Data provided =
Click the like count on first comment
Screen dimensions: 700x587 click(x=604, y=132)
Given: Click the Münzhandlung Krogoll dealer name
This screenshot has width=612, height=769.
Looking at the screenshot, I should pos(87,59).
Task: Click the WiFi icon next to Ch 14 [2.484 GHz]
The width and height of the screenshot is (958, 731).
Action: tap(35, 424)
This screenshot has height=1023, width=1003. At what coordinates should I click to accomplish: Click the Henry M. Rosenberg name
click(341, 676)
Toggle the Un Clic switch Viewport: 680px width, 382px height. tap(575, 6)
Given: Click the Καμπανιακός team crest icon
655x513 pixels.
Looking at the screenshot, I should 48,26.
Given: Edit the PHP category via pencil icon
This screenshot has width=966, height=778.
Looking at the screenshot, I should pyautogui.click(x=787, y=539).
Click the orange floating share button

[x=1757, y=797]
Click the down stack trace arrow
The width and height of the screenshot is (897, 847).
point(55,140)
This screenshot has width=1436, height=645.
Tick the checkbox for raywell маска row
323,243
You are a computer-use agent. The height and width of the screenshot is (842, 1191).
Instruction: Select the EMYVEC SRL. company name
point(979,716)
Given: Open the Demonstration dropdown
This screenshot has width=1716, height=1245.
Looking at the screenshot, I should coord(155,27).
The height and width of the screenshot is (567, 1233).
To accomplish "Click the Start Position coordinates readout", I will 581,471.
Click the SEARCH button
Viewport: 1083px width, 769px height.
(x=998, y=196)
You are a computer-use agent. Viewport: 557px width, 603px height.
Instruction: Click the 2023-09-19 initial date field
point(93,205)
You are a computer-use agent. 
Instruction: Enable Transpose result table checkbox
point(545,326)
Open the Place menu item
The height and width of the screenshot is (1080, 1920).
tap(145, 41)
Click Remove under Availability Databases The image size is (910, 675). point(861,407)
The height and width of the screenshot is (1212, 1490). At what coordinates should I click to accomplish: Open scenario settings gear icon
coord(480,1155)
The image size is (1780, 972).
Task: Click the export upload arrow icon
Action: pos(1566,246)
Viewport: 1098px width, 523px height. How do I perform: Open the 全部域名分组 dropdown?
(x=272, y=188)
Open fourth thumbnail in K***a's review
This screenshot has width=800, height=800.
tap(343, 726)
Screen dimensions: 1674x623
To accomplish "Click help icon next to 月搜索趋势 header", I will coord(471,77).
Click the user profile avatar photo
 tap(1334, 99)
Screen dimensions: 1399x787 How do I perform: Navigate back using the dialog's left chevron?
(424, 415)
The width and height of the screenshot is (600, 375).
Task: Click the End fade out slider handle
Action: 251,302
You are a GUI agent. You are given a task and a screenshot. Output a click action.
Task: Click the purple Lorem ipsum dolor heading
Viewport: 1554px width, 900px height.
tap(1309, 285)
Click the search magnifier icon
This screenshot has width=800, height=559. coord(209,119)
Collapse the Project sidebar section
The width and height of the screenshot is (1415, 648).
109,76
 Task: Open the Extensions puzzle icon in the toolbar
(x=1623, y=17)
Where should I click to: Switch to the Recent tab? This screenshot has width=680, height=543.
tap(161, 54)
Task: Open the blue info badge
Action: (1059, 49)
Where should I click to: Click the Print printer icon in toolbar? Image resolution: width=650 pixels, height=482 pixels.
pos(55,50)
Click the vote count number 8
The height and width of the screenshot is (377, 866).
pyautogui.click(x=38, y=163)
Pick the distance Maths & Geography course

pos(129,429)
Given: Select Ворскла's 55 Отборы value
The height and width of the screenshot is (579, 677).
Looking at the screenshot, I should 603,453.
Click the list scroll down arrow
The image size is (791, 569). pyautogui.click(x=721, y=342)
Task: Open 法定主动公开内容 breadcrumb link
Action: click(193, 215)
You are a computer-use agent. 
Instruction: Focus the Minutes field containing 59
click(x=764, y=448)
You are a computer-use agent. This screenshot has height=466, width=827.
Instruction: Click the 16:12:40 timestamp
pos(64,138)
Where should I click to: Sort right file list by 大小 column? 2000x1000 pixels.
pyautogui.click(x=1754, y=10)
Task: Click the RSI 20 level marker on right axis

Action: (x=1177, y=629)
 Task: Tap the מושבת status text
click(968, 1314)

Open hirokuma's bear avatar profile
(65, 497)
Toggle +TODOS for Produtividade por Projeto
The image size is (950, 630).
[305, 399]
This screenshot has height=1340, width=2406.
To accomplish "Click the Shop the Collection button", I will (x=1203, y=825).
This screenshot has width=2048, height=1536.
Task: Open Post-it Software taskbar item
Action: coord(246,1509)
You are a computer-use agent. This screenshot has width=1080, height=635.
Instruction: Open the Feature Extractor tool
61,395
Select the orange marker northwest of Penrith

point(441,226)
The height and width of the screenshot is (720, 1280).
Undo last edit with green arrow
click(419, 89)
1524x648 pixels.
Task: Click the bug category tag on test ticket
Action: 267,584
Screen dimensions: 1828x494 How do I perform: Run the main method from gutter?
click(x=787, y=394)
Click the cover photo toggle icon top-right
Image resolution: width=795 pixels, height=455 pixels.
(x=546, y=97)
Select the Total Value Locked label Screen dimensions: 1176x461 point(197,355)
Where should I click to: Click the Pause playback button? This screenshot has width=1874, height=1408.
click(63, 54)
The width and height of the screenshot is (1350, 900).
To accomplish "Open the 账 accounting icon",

About this task =
Copy out only the lines above from the one with "This screenshot has width=1716, height=1245." to the one with "Click Remove under", inclusive, exactly as they stand.

Solution to the exercise =
This screenshot has width=1716, height=1245.
Looking at the screenshot, I should coord(155,27).
The height and width of the screenshot is (567, 1233).
To accomplish "Click the Start Position coordinates readout", I will 581,471.
Click the SEARCH button
Viewport: 1083px width, 769px height.
(x=998, y=196)
You are a computer-use agent. Viewport: 557px width, 603px height.
Instruction: Click the 2023-09-19 initial date field
point(93,205)
You are a computer-use agent. 
Instruction: Enable Transpose result table checkbox
point(545,326)
Open the Place menu item
The height and width of the screenshot is (1080, 1920).
tap(145, 41)
Click Remove under Availability Databases The image size is (910, 675). point(861,407)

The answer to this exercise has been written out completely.